Veganism and Anti-Oppression

Keeping in mind the centrality of exploitation to oppression, I think it is important to place the vegan ideal of non-exploitation firmly in the context of anti-oppression organizing.

In 1951, in response to the problem that veganism was thought generally as "matters of inference and personal predilection" the Vegan Society released a statement to "clarify the goal towards which the movement aspires." According to this statement, "The word veganism shall mean the doctrine that [humans] should live without exploiting animals." The statement continued, "veganism is not so much welfare as liberation, for the creatures and for the mind and heart of [humanity]; not so much an effort to make the present relationship bearable, as an uncompromising recognition that because it is in the main one of master and slave, it has to be abolished before something better and finer can be built."

The statement, titled "Veganism Defined," was signed by Leslie Cross, then Vice President of the Vegan Society and one of the original 25 founding members of the vegan movement. Cross and the others in the movement saw veganism as possessing "historical continuity with the movement that set free the human slaves." If we are going to be true to this "historical continuity" then the vegan movement needs to recognize the interlocking oppressions that humans still experience.

Viewing veganism as a broadly anti-oppression movement is not to redefine veganism as something new, but instead to "clarify the goal towards which the movement aspires." How can veganism possess historical continuity with the movement to free enslaved peoples and not, at the same time, be actively anti-racist and anti-colonialist? How can veganism come to an uncompromising recognition that the relationship between human and non-human animals is one of "master and slave" and not recognize that the relationship of Whites and people of color, of the North and the Global South, in which the former benefits and is privileged by the exploitation and oppression of the later, are not also ones of "master and slave"?

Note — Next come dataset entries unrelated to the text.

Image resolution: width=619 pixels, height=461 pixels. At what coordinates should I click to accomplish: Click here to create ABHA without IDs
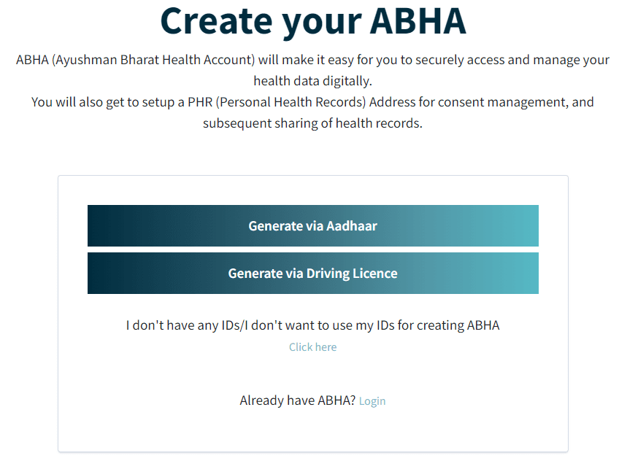312,346
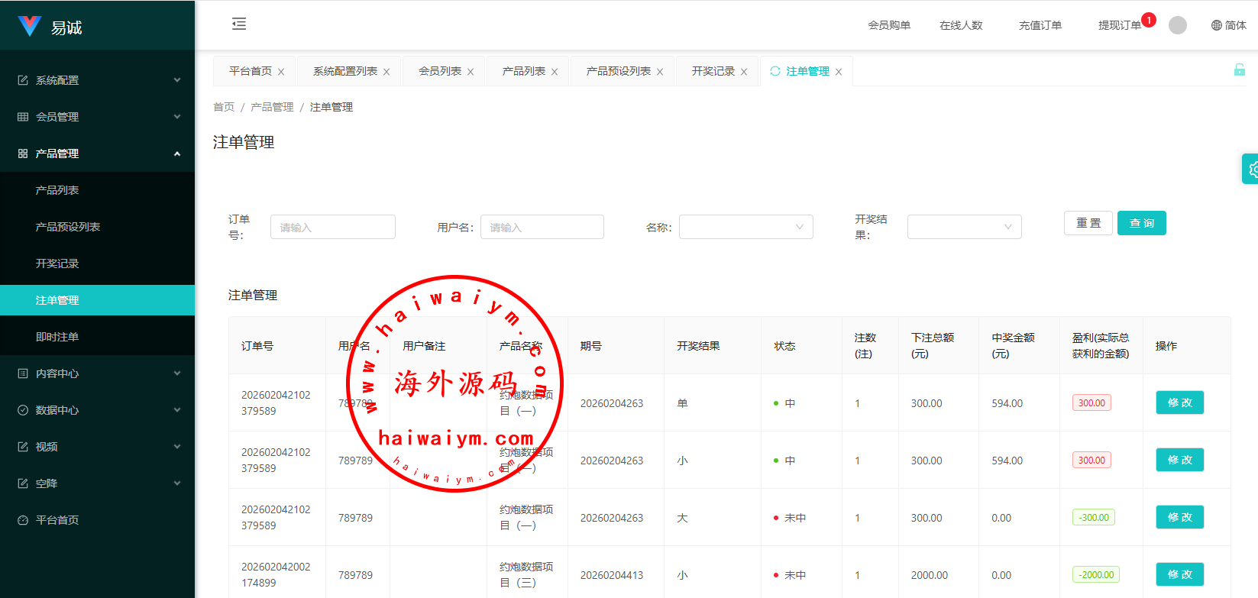Expand the 系统配置 sidebar menu
The image size is (1258, 598).
click(97, 80)
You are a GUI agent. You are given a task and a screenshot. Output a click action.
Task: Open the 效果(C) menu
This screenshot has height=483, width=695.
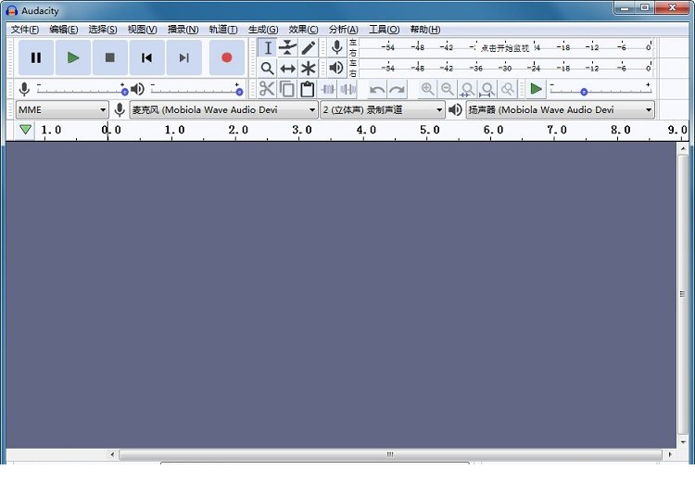click(x=303, y=30)
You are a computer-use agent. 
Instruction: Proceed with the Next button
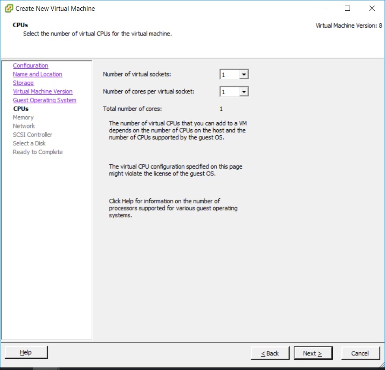click(313, 353)
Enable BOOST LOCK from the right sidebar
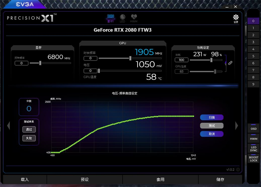Screen dimensions: 261x187 253,159
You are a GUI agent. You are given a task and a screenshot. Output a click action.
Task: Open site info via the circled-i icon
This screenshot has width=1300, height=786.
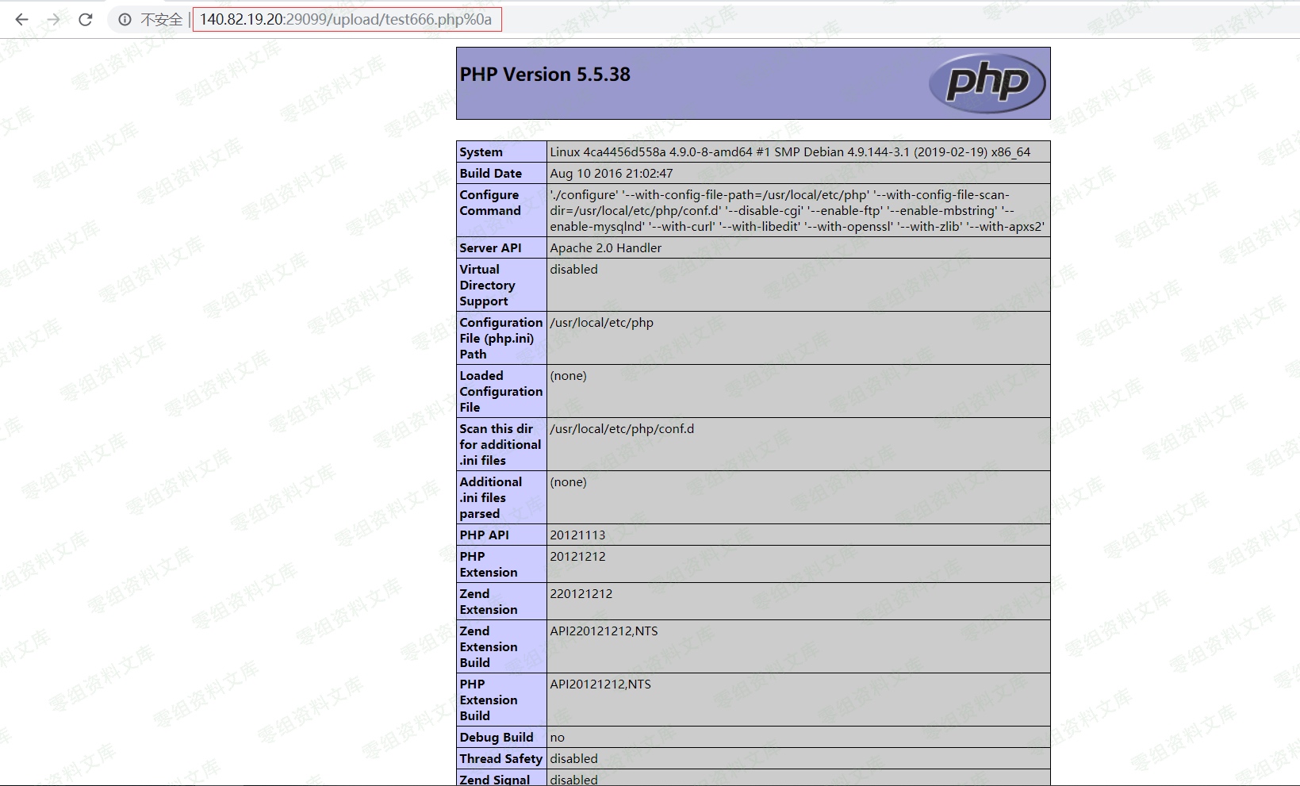[x=125, y=20]
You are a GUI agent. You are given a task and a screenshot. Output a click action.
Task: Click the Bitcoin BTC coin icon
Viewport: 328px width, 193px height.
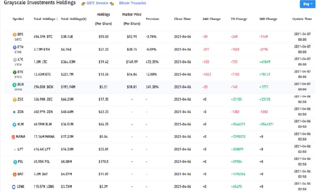(x=14, y=35)
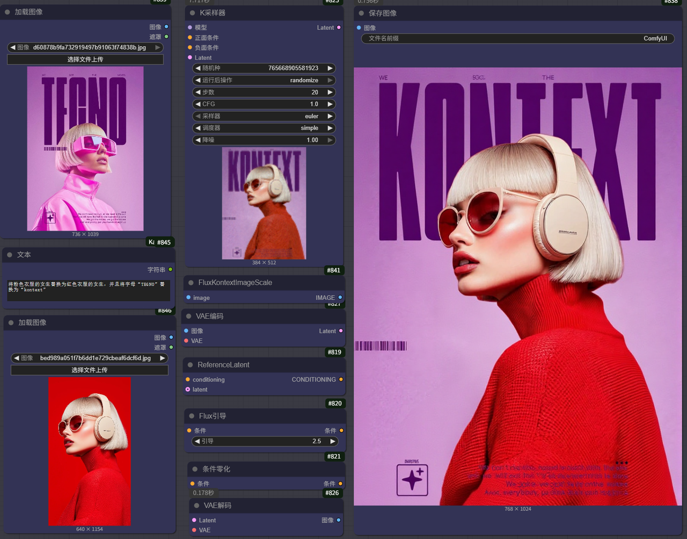Click the collapse dot on 保存图像 node
Viewport: 687px width, 539px height.
tap(361, 13)
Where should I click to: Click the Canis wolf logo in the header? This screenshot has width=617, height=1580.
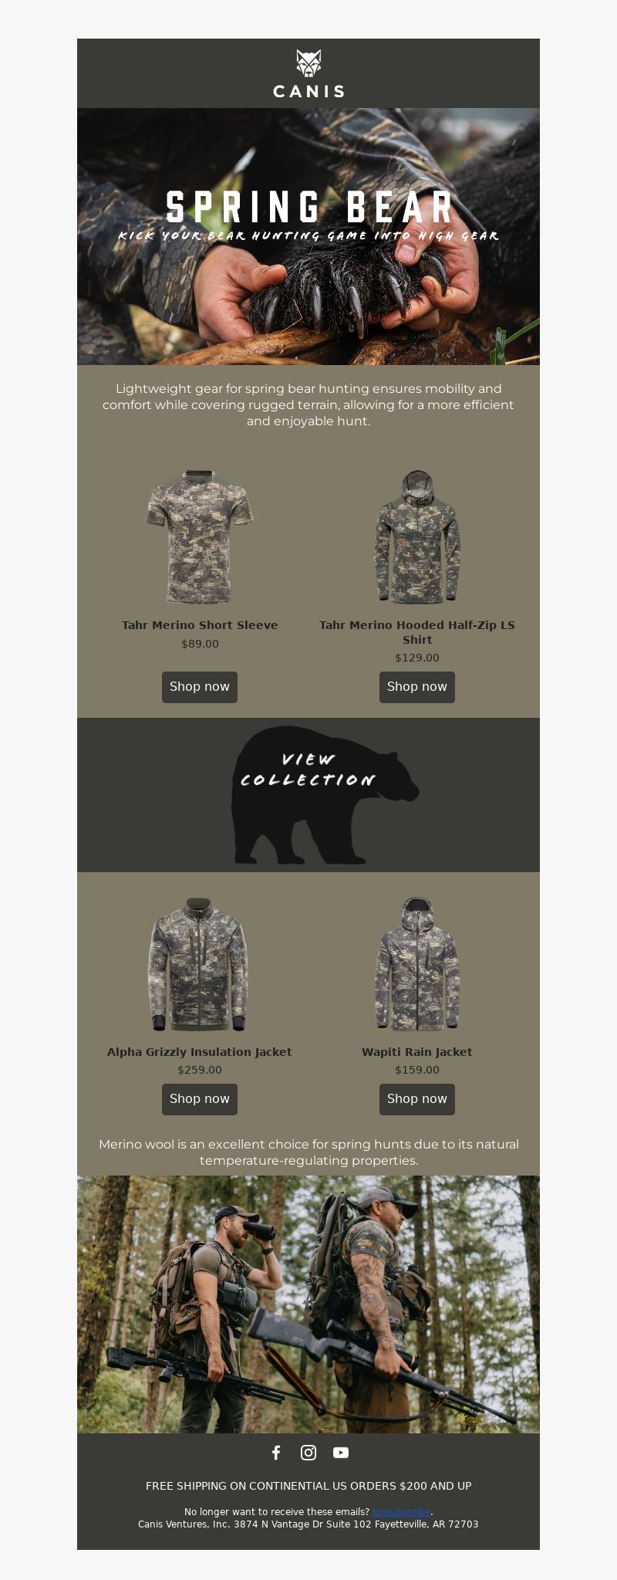[309, 63]
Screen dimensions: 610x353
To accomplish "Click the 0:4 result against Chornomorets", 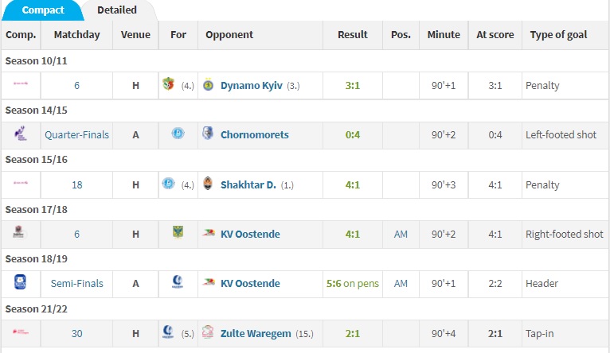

In order to be true to the very principles that the vegan ideal is based on we can't separate out human exploitation of other animals as one relationship of exploitation while ignoring all others forms of oppression.

Re: Veganism and Anti-Oppression

"In order to be true to the very principles that the vegan ideal is based on we can't separate out human exploitation of other animals as one relationship of exploitation while ignoring all others forms of oppression."

Right on point, Ida! Brilliant post!
Too bad that the modern "animal movement" doesn't seem to understand this very well.
I look forward to reading more of your work.